Khartoum: From Nile Jewel to Battlefield
Once upon a time, Khartoum was a city of coffee, commerce, and laughter along the Nile. Now, its soundtrack is artillery and its skyline is punctuated by tanks, not minarets. Two generals—one army, one paramilitary—have turned the capital into a board game with real casualties and no clear winner. The prize? A devastated city where the civilians left behind win little more than the right to survive another day.
Childhood on Wheels and Wreckage
Amid the ruins, twelve-year-old Zaher wheels himself through the detritus, singing to empty houses, and wondering if any still count as home. Once, he and his mother Habibah sold lentils. Then, a drone strike wrote a footnote in his story, erasing his legs but not his hope. Prosthetics are a distant luxury—one more item on a wish list that now includes things like bread and not being bombed.
🦉 Owlyus, softly: "When childhood dreams get replaced by medical supply catalogs, you know civilization’s warranty has expired."
Zaher’s mother, Habibah, dreams in barter: her life for his legs. Instead, she gets to cradle his grief, and her own, in a single rented room. At least Zaher still dreams—to play football, to run, to not be defined by what war took.
The Playground After the Storm
Sixteen-year-old Ahmed, once a regular at the city’s funfairs and playgrounds, now earns $50 a month clearing away the bones and debris of his old life. His T-shirt says “smile,” but his job is to unearth reminders that the future is a privilege, not a promise. Sometimes, he finds pieces of dreams—sometimes, pieces of people.
🦉 Owlyus, feathers ruffled: "Nothing says ‘childhood’ like picking up a human jaw on your old soccer pitch."
Ahmed has lost contact with most of his brothers. The war, ever the minimalist, is efficient at reducing families to smaller, more manageable units.
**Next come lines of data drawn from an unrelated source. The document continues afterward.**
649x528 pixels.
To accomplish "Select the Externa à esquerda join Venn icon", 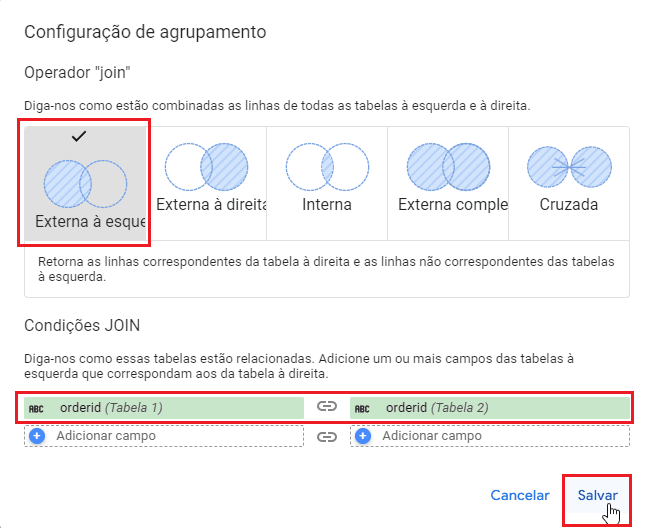I will click(85, 184).
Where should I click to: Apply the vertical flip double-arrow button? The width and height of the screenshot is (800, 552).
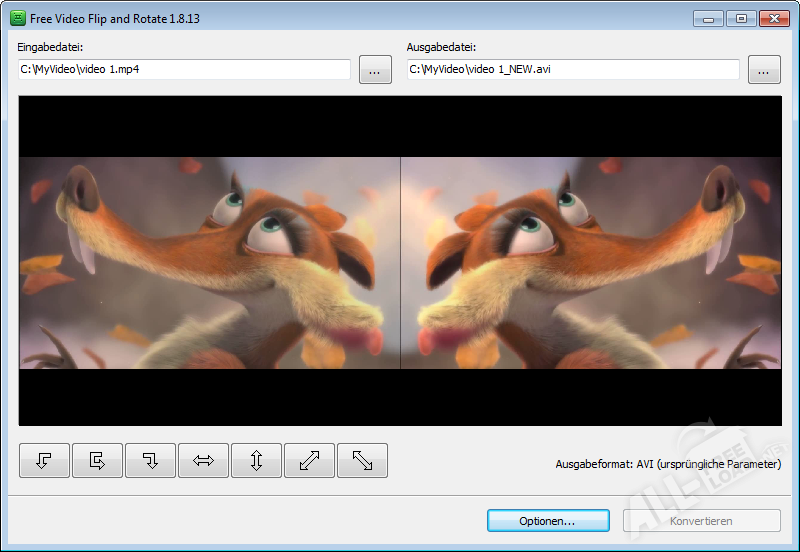pos(256,460)
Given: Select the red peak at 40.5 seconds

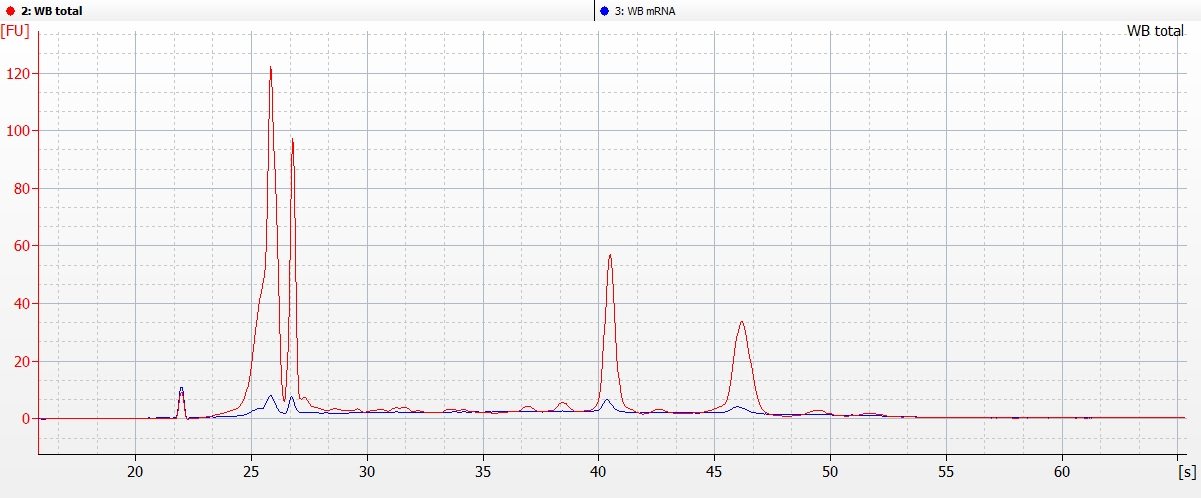Looking at the screenshot, I should pos(609,257).
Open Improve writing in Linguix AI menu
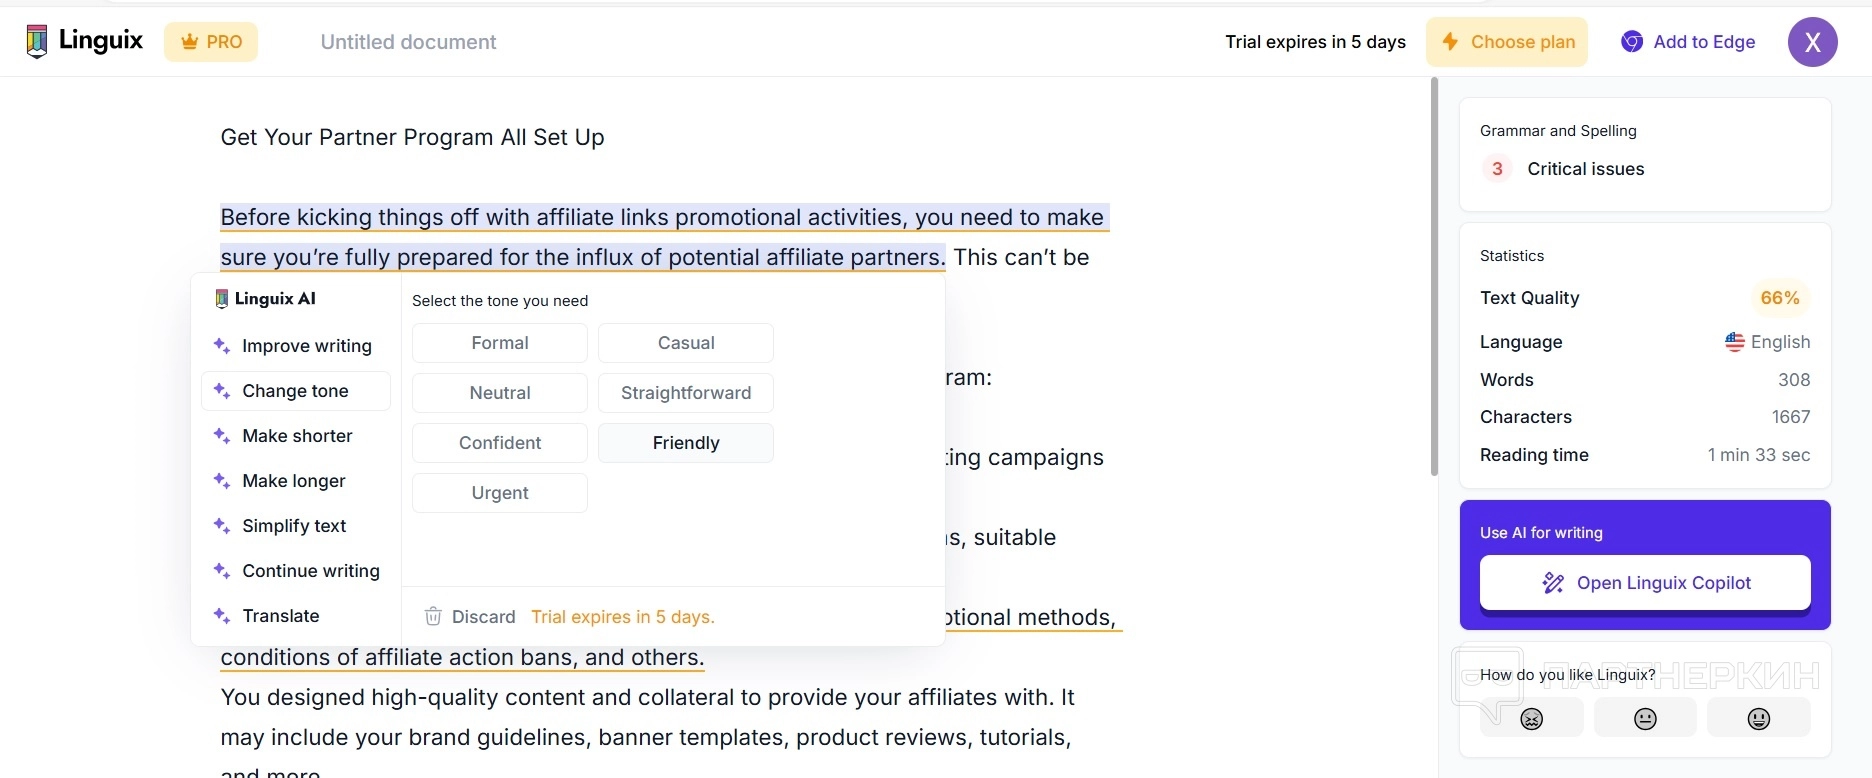1872x778 pixels. (x=306, y=346)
Lessons in Makeshift Classrooms
Yet, amid the rubble, there are islands of order. Zaher and his friends attend a volunteer-run school in an abandoned home, learning sums and songs while the language of war seeps into their vocabulary. Their teacher, Amal, has spent 45 years in classrooms but never seen children so adept at mimicking militias. Weapons are replaced by sticks; curses by playground taunts. The mental toll is as visible as the physical one.
Food is scarce, futures scarcer. Yet, somehow, Sudan’s children find joy in stolen moments—a game of football played on knees, a laugh in a classroom with no chalk.
Hope: The Unkillable Recess
Zaher grins when he talks about Real Madrid and his favorite player, Vinícius. He dreams of prosthetics, but for now, pain is the price of play, and joy must be rationed like everything else.
In the arithmetic of war, every equation is unsolvable. Yet, Sudan’s children persist, clinging to hope as tightly as hungry hands clutch bread—or a football—refusing to let go, even as the world turns away.
🦉 Owlyus, with a final hoot: "Hope: the only thing these kids have in surplus, and still somehow untaxed."